Not providing a cap on spending is a major flaw of GCP for individuals / small projects.

With Cloud Run, AFAIK, spending can effectively be capped by: limiting concurrency, plus limiting the max number of instances it can scale to. (But this is not as good as GCP having a proper cap.)

brutus1213

Amazon is the same I think? I live in constant fear we will have a runaway job one day. I get daily emails to myself (as a manager) and to my finance person. We had one instance where a team member forgot to turn off a machine for a few months :(

I get why it is a business strategy to not have limits .. but I wonder if providers would get more usage if people had more trusts on costs/predictability.

anonymousab

I remember going out to dinner, years ago, with a fairly senior AWS billing engineer. An acquaintance of a coworker.

He looked completely surprised when I asked about runaway billing and why there wasn't any simple options to cap a given resource to prevent those cases.

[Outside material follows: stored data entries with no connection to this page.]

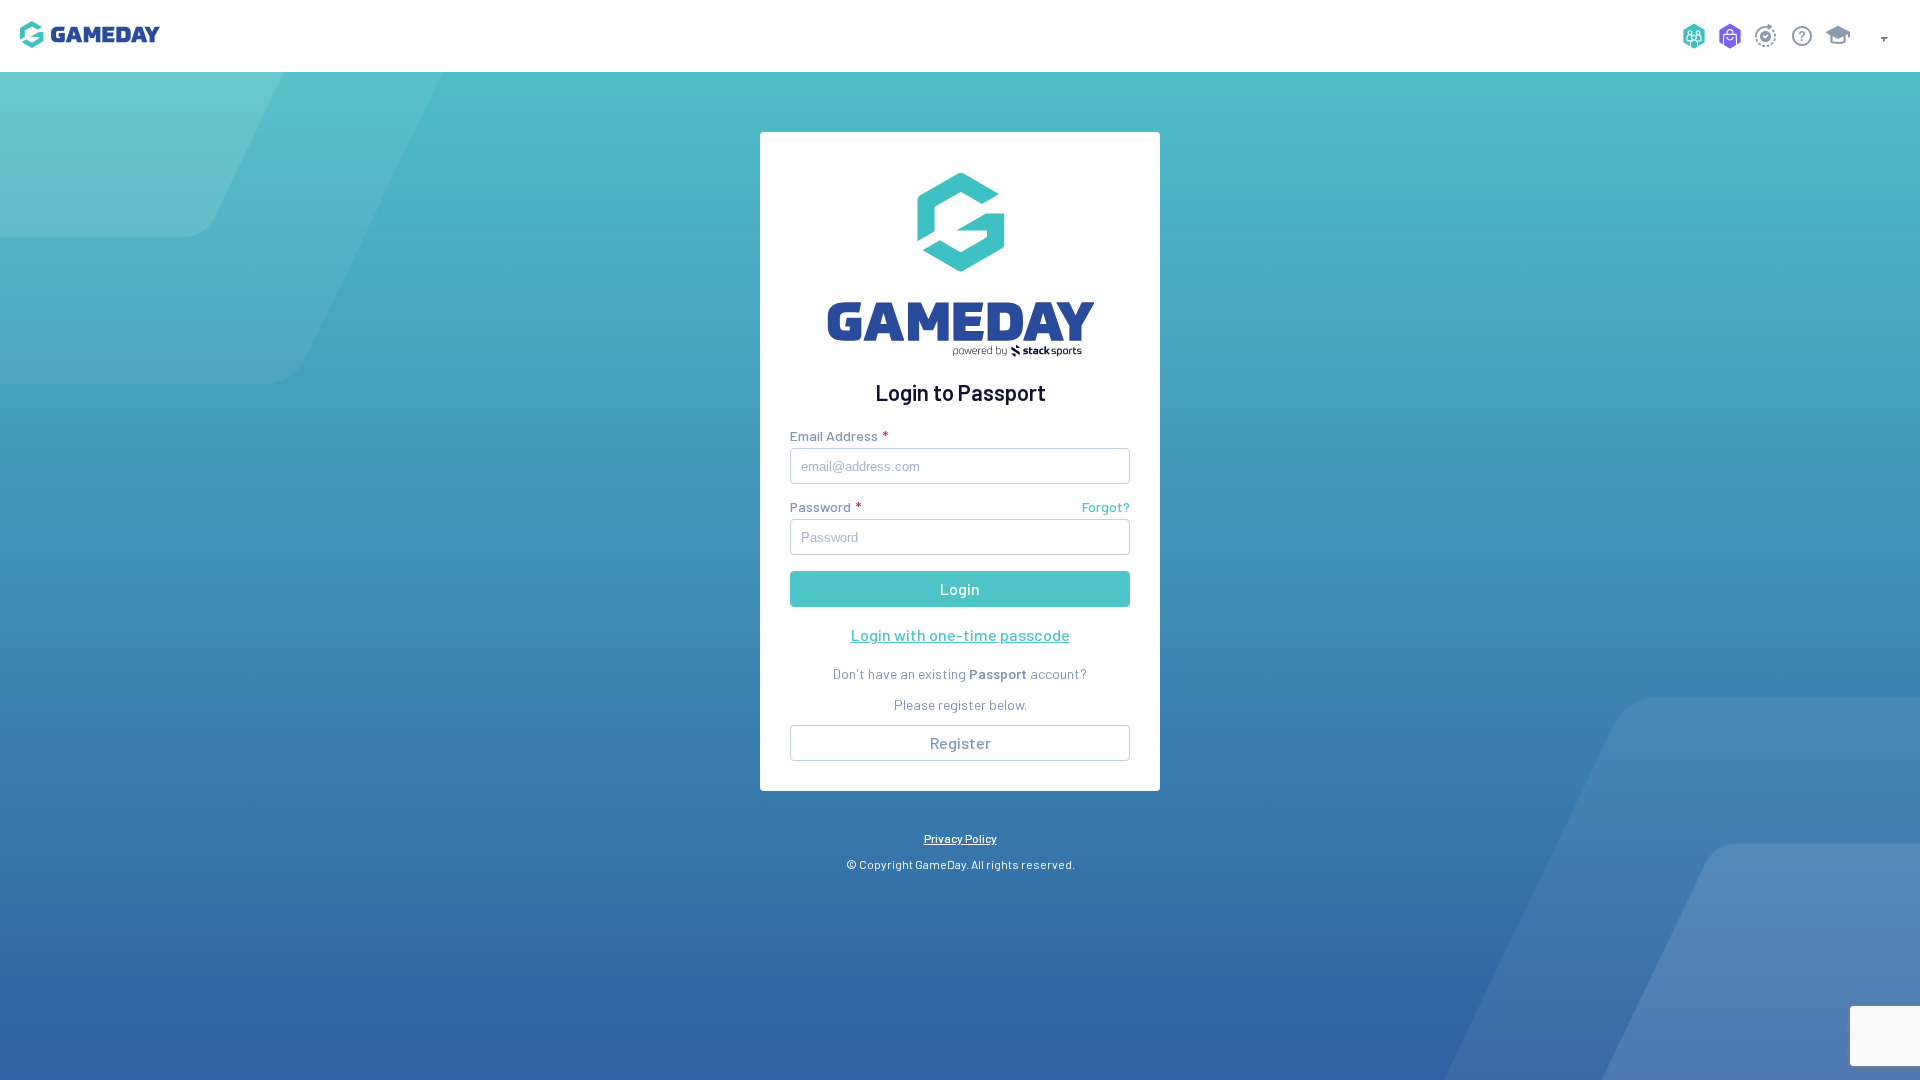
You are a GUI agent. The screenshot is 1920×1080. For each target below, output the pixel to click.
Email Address (834, 435)
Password (820, 506)
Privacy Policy (960, 838)
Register (960, 742)
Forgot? (1106, 506)
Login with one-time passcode (960, 634)
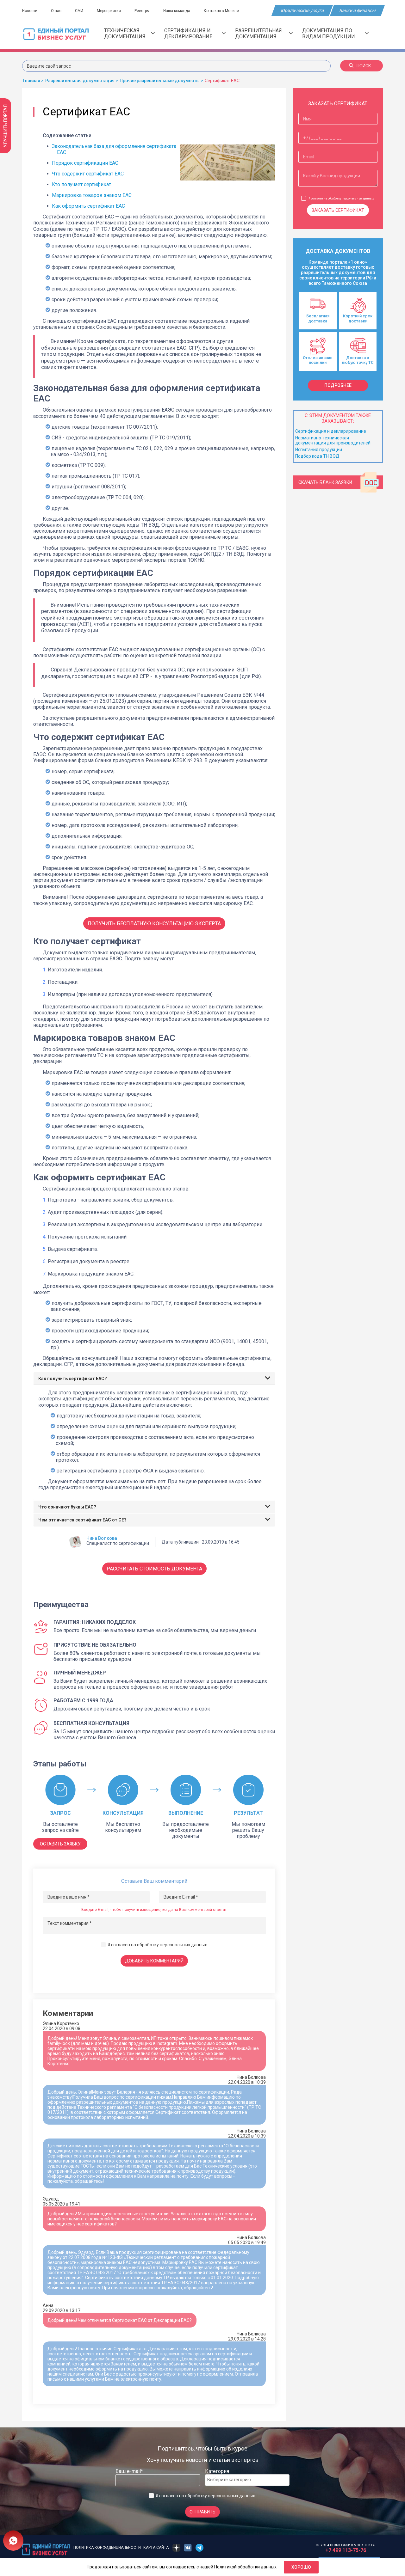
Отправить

His response was that they didn't build that because none of their customers wanted anything like that, as far as he was aware.

coredog64

There's a coarse option: Set up a budget and then a budget action. While ECS doesn't have GPU capabilities, the equivalent here would be "IAM action of budget sets deny on expensive service IAM action" (SCP is also available, but that requires an AWS Org, at which point you've probably got a team that already knows this)

It's coarse because it's daily and not hourly. However, you could also self-service do some of this with CloudWatch metrics to map to a cost and then have an alarm action.

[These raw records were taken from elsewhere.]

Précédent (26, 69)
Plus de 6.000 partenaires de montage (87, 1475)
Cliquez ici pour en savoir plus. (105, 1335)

https://aws.amazon.com/blogs/mt/manage-cost-overruns-part-1/

tmoertel

> I get why it is a business strategy to not have limits...

What is the strategy? Is is purely market segmentation? (As in: "If you need to worry about spending too much, you're not the big-money kind of enterprise customer we want"?)

yarri

[edit - Gabe responded]. See this Cloud Run spending cap recommendation [0] to disable billing, which potentially irreversibly deletes resources but does cap spend!

[0] https://cloud.google.com/billing/docs/how-to/disable-billing...

badrequest

Sure, but why post a tutorial of how to spin this up in GCP instead of...productizing it in GCP?

gabe_monroy

Heard on this feedback. While not quite a hard cap, I'd also point to https://cloud.google.com/billing/docs/how-to/budgets which many customers are having success with for this use case.

advisedwang

It's rock and a hard place for the cloud providers.

Cap billing, and you have created an outage waiting to happen, one that will be triggered if they ever have sudden success growth.

Don't cap billing, and you have created a bankruptcy waiting to happen.

delfinom

Flaw? Nah

Feature for Google's profits.

kamranjon

I dunno, the scale to zero and pay per second features seemed super useful to me after forgetting to shut down some training instances with AWS. Also the fast startup ability, if it actually works as well as they say, would be amazing for a lot of the type of workloads that I have.

isoprophlex

Agreed, but runpod or modal offer the same. Happy to use big cloud for a client if they pay the bills, but for personal quests... too scary.

decimalenough

You can set max instances in Cloud Run, which is an effective limit on how much you'll spend.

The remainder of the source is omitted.